··· Data for processing ···

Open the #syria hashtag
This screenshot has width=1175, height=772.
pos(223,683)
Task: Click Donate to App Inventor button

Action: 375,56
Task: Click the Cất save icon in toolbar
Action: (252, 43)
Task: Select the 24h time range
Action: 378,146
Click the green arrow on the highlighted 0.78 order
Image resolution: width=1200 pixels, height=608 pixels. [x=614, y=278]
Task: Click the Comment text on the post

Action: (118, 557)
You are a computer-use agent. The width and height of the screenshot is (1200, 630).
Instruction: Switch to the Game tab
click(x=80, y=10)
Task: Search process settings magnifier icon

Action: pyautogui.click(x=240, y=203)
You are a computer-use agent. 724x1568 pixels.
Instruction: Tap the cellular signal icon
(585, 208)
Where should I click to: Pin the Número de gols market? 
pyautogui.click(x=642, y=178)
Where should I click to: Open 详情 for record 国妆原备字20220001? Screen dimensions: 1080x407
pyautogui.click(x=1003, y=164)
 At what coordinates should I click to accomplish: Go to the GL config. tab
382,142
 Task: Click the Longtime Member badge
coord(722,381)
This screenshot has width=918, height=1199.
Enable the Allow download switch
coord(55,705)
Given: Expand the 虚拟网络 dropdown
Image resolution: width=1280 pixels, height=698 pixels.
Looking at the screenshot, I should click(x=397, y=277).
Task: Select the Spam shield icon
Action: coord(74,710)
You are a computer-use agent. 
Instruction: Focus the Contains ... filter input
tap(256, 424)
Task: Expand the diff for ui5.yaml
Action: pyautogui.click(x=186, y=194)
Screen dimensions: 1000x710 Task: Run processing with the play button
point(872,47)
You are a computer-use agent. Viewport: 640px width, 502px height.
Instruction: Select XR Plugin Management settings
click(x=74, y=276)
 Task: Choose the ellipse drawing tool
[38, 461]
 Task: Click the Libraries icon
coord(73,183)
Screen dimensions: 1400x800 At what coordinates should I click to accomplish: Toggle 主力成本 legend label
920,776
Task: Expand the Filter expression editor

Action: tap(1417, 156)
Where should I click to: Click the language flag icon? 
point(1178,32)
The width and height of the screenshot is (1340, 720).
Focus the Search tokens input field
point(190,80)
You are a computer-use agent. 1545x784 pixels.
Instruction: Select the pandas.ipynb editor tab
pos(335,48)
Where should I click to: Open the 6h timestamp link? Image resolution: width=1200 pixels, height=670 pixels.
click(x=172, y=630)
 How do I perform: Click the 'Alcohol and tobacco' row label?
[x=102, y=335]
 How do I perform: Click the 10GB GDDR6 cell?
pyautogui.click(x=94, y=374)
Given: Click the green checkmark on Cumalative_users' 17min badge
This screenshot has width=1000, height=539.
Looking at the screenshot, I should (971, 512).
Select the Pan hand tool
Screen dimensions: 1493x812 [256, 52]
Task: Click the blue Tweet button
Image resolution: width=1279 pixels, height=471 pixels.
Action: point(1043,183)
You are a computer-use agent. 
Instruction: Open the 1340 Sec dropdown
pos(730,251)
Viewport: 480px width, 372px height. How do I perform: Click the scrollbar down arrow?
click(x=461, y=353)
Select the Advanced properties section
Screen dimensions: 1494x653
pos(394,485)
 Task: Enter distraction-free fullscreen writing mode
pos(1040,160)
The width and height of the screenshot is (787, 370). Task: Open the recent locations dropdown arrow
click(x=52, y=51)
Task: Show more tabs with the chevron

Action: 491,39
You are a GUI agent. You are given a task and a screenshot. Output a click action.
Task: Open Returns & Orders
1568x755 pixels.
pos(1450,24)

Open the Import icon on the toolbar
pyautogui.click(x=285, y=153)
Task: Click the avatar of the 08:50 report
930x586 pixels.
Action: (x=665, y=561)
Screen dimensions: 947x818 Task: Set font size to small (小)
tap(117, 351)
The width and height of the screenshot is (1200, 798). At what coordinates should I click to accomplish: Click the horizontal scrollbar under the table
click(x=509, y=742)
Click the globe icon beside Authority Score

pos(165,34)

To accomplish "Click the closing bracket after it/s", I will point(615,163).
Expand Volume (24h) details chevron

···

Task
Copy out all lines of the listing above that include "agent".

Your response
You are a computer-use agent. The width and height of the screenshot is (1200, 630).
You are a computer-use agent. 724x1568 pixels.
You are a computer-use agent. 
You are a computer-use agent. Viewport: 640px width, 502px height.
You are a computer-use agent. 1545x784 pixels.
You are a computer-use agent. 
You are a GUI agent. You are given a task and a screenshot. Output a click action.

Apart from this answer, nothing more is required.